宋芋握紧了手心,心中告诫自己要临危不惧,“我何时说过?”你是聋子你全家都是聋子。
“女郎戴着幕帘一人在此作何?”另一个面色白净,身着玄色华服,腰系金玉蹀躞带,上方系着一块玉玦的年轻男子问道。
宋芋轻笑,将自己方才腹诽好的托词镇定自若地给说了出来,未想到还未说完便遭到握剑男子的呵斥。
“世子问你什么便答什么!非要顾左而言他?”他寒星一般的黑眸中登时有杀意迸出,架在脖间的剑也寸寸逼近。
“世子?”宋芋哂笑,她径直从礼法这个点切入,“不知是那家的世子,竟对女郎戴的幕离生了兴趣?”什么狗屁世子,一天天的不励精图治振兴家业,竟作登徒子那般来体谅女郎的细短?

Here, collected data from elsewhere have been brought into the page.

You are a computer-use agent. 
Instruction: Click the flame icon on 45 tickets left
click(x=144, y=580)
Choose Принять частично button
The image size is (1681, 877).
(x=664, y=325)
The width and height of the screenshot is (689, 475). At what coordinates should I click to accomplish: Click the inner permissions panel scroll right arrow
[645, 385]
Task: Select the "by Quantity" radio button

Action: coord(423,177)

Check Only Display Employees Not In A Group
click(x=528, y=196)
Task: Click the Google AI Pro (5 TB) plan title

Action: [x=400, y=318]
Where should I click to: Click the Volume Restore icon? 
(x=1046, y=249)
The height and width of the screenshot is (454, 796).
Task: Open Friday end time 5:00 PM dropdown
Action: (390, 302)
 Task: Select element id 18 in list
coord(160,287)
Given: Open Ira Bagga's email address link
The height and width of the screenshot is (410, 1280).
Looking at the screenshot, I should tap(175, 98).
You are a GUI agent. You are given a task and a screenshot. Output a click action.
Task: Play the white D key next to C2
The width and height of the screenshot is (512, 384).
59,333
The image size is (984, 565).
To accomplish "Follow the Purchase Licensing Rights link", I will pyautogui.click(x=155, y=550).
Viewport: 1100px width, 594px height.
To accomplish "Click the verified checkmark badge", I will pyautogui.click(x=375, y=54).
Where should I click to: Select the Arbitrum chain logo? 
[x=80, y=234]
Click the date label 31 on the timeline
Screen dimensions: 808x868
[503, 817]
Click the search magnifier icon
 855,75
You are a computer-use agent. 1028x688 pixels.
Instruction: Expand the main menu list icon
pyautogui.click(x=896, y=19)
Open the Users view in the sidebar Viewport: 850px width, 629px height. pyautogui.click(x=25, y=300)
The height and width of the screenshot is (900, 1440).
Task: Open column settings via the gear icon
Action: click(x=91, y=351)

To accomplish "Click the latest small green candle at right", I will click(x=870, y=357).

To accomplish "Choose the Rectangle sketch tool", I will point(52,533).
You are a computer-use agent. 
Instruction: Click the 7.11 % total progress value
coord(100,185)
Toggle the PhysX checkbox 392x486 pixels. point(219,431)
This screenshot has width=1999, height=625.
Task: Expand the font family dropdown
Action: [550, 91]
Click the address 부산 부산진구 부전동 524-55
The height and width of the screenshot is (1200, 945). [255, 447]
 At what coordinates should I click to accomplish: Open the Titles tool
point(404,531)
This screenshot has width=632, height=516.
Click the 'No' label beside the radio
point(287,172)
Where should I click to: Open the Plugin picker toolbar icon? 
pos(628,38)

放给宋芋一百个胆子,她现下也不敢那般说,只能秉着性子来。
哪位叫世子的人仅从穿着便能知悉其出身豪门高族,若是个心狠手辣的,再加自己这么一顶撞,管什么佛门重地,他们也是不怕犯杀戒的。
“女郎也是伶牙利嘴。”世子勾唇一笑,挑着眉将宋芋从头到脚的打量了一番,“既你如此说,本世子还真想知道这张巧嘴长什么样子?”他将笑一收,下巴微微抬起,满脸写满了傲慢,“竟如此大胆。”说话间将手伸向了幕离。
“潜溪。”
宋芋身后传来一柔和的男子声线,随着他步子声音愈发靠近,架在她脖间的剑也收了回去,她长吁一口气。
“陆少尹。”方才凶神怒目的握剑男子现下已全然收敛了锋芒,毕恭毕敬地朝前方行了一交手礼。
那个叫潜溪的男子有些揶揄地笑道:“归卿来的可真是时候。”扫了我的兴致。
陆元有些严肃地说道:“潜溪,若是言语上作乐子也就罢了,吓人作甚。”他冷冷地瞥了眼青色襕袍男子手中的长剑,“若是有心人瞧见了你在慈恩寺内为难一女子,传出去不知要如何编排你,到时候你又如何与你阿耶交代?”
见陆元将他阿爷搬出来压他,那个叫潜溪的男子登时冷了脸,旋即,略有些不甘地说道:“可是她,方才...”傅之澍暗示了下方才自己在这里的谈话。